Write every line of the records below as a JSON list of strings, one string per line, leaving out blank lines.

-- START MATERIAL TO PROCESS --

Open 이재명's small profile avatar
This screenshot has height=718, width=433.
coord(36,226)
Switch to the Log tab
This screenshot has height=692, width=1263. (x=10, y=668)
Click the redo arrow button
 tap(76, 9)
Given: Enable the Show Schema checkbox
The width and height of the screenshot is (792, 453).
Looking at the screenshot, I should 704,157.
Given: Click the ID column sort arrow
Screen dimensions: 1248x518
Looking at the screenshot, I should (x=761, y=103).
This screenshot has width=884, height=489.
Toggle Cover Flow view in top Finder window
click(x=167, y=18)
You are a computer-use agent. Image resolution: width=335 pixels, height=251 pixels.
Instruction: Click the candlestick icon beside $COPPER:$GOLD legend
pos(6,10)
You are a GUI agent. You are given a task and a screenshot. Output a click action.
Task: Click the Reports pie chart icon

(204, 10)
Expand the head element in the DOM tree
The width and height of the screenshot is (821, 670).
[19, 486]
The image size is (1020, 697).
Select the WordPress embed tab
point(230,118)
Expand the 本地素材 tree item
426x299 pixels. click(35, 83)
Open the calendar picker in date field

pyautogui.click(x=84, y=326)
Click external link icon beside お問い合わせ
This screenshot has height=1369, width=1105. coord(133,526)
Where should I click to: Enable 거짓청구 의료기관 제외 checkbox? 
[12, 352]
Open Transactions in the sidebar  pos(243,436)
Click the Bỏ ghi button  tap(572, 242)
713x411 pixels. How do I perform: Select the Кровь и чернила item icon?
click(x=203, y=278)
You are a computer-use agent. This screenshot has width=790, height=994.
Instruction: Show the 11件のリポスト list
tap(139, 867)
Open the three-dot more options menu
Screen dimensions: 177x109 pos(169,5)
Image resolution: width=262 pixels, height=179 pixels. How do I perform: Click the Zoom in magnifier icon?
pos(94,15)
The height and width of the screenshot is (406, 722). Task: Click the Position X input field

-- END MATERIAL TO PROCESS --

OUTPUT OF THE TASK »
[
  "Open 이재명's small profile avatar",
  "This screenshot has height=718, width=433.",
  "coord(36,226)",
  "Switch to the Log tab",
  "This screenshot has height=692, width=1263. (x=10, y=668)",
  "Click the redo arrow button",
  " tap(76, 9)",
  "Given: Enable the Show Schema checkbox",
  "The width and height of the screenshot is (792, 453).",
  "Looking at the screenshot, I should 704,157.",
  "Given: Click the ID column sort arrow",
  "Screen dimensions: 1248x518",
  "Looking at the screenshot, I should (x=761, y=103).",
  "This screenshot has width=884, height=489.",
  "Toggle Cover Flow view in top Finder window",
  "click(x=167, y=18)",
  "You are a computer-use agent. Image resolution: width=335 pixels, height=251 pixels.",
  "Instruction: Click the candlestick icon beside $COPPER:$GOLD legend",
  "pos(6,10)",
  "You are a GUI agent. You are given a task and a screenshot. Output a click action.",
  "Task: Click the Reports pie chart icon",
  "(204, 10)",
  "Expand the head element in the DOM tree",
  "The width and height of the screenshot is (821, 670).",
  "[19, 486]",
  "The image size is (1020, 697).",
  "Select the WordPress embed tab",
  "point(230,118)",
  "Expand the 本地素材 tree item",
  "426x299 pixels. click(35, 83)",
  "Open the calendar picker in date field",
  "pyautogui.click(x=84, y=326)",
  "Click external link icon beside お問い合わせ",
  "This screenshot has height=1369, width=1105. coord(133,526)",
  "Where should I click to: Enable 거짓청구 의료기관 제외 checkbox? ",
  "[12, 352]",
  "Open Transactions in the sidebar  pos(243,436)",
  "Click the Bỏ ghi button  tap(572, 242)",
  "713x411 pixels. How do I perform: Select the Кровь и чернила item icon?",
  "click(x=203, y=278)",
  "You are a computer-use agent. This screenshot has width=790, height=994.",
  "Instruction: Show the 11件のリポスト list",
  "tap(139, 867)",
  "Open the three-dot more options menu",
  "Screen dimensions: 177x109 pos(169,5)",
  "Image resolution: width=262 pixels, height=179 pixels. How do I perform: Click the Zoom in magnifier icon?",
  "pos(94,15)",
  "The height and width of the screenshot is (406, 722). Task: Click the Position X input field"
]